Der Playboy-Chef als Quelle der Inspiration „Katharinasart“ widmet Ausstellung Hugh Hefner

Zur Vernissage der Ausstellung „Hugh Hefner – Ein Mann der Extreme“ hatten sich Atelierbesitzerin Katharina Rubin (hinten Mitte), Besucherinnen und Künstlerinnen als Playboy-Bunnys ausstaffiert. Börsenkorrespondent Mick Knauff, alias Hugh Hefner, gefiel’s. Foto: sh

Fechenheim (sh) – Katharina Rubin widmet die aktuelle Ausstellung in ihrem Atelier „Katharinasart“ in der Gründenseestraße 19 einem „Mann der Extreme“: Hugh Hefner, Gründer und Chefredakteur des Männermagazins Playboy.

Gewohnt glamourös verlief die Vernissage: Künstlerinnen sowie Besucherinnen hatten sich als Hommage an den umstrittenen Verleger Bunny-Ohren aufgesetzt und sich entsprechend sexy gekleidet, während Mick Knauff in weinrotem Bademantel und mit Seidenschal das Hefner-Double gab.

Katharina Rubin entdeckte, dass Hefner viele Menschen unterstützt hat

Aufmerksam auf Hefner wurde die Künstlerin und Atelierbesitzerin Katharina Rubin durch dessen Tod vor einem Jahr. „Als ich erfuhr, dass er neben Marilyn Monroe bestattet wurde, habe ich angefangen, mich mit ihm zu beschäftigen“, erzählt Katharina Rubin. Bis dahin hatte sie Hefner eher skeptisch betrachtet – als Pascha in seinem Playboy Mansion mit seinen Bunnys posierend. Im Verlauf ihrer Recherche entdeckte Rubin eine andere Seite an Hefner. „Er hat viele Menschen unterstützt. Zum Beispiel hat er schwarze Musiker gefördert. Das war zu seiner Zeit nicht selbstverständlich“, berichtet die Künstlerin.

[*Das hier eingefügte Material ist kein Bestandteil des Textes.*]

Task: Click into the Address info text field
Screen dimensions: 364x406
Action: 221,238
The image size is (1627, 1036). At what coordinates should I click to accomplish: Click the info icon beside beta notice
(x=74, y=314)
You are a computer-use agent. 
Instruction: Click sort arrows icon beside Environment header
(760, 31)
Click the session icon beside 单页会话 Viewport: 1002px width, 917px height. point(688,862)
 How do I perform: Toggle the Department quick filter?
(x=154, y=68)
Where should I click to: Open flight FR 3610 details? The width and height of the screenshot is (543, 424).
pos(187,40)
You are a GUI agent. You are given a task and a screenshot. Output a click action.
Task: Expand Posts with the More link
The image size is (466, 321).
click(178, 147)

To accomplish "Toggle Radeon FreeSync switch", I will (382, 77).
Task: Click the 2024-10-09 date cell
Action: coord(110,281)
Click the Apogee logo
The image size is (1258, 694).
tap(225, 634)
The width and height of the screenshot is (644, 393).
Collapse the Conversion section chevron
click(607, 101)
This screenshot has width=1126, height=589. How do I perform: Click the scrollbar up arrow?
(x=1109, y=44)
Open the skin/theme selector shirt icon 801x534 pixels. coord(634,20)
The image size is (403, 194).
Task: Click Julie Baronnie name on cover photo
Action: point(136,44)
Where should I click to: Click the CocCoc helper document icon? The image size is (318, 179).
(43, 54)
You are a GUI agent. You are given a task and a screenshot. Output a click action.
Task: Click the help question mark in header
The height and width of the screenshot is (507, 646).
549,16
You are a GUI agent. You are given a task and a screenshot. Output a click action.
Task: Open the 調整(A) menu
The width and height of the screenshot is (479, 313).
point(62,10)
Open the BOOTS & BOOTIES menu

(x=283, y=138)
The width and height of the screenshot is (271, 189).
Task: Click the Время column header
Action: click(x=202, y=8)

Katharina Rubin bringt Marilyn Monroe und Hugh Hefner in Gemälde zusammen

Katharina Rubin ist aufgefallen, dass es kein Foto gibt, auf dem Monroe und Hefner gemeinsam abgelichtet sind, so hat sie ein Gemälde geschaffen, das die Schauspielerin und den Playboy-Verleger zusammen zeigt: Sie als Diva im goldenen Kleid und ihn – zufrieden lächelnd - auf einem Thron sitzend mit Dollarnoten, auf denen Monroes Konterfei zu sehen ist. Des Weiteren hat die Künstlerin Hefner zwei Portraits gewidmet: Eins, das ihn jung und sexy zeigt und eins, auf dem er in die Jahre gekommen ist. Mit einem Augenzwinkern hat sie ihm in diesem Gemälde sogar rosa Hasenöhrchen aufgesetzt. „Hefner ist mir immer sympathischer geworden, je mehr ich über ihn recherchiert habe“, sagt sie.

Verschiedene Künstler haben sich mit dem Playboy-Verleger befasst

Katharina Rubin hat wieder die Werke verschiedener Künstler in ihrem Atelier vereint, die sich mit Hefner befasst haben. Viele Exponate haben das Thema „Akt“ zum Inhalt, freie Liebe und Sexualität. Zur Vernissage wurden die gemalten Kunstwerke mit Trommelmusik von Günter Bozem sowie mit Lyrik von Tamara Labas und Joanna Masseli ergänzt. „Liebe und Sexualität heutzutage miteinander zu verbinden, scheint schwierig geworden“, resümiert Lyrikerin Tamara Labas. „Die Menschen wollen auf der einen Seite ständig etwas Neues auf der anderen Seite suchen sie eine feste Bindung. Die goldene Mitte zu finden, ist nicht einfach“, erklärt die Dichterin.

Börsenkorrespondent Mick Knauff mimt das Hefner-Double

Die Idee, Mick Knauff alias Hugh Hefner im maßgeschneiderten „Herrenmantel“ bei der Vernissage zwischen den Bunnys zu haben, kommt gut an. Knauff, Jahrgang 1966, erinnere sich an die Zeit, als der Playboy noch verboten war. „Dabei waren die Fotos damals künstlerische, erotische Darstellungen“, sagt er. Gemälde gibt es von Knauff bei „Katharinasart“ allerdings nicht zu sehen. Der Hefner-Darsteller ist im wahren Leben Börsenkorrespondent.

Die Ausstellung „Ein Mann der Extreme – Hugh Hefner“ ist bei „Katharinasart“, Gründenseestraße 19, bis 4. Oktober dienstags bis freitags von 16 bis 20 Uhr sowie nach Vereinbarung (E-Mail: daretdecor[at]gmx[dot]de) zu sehen.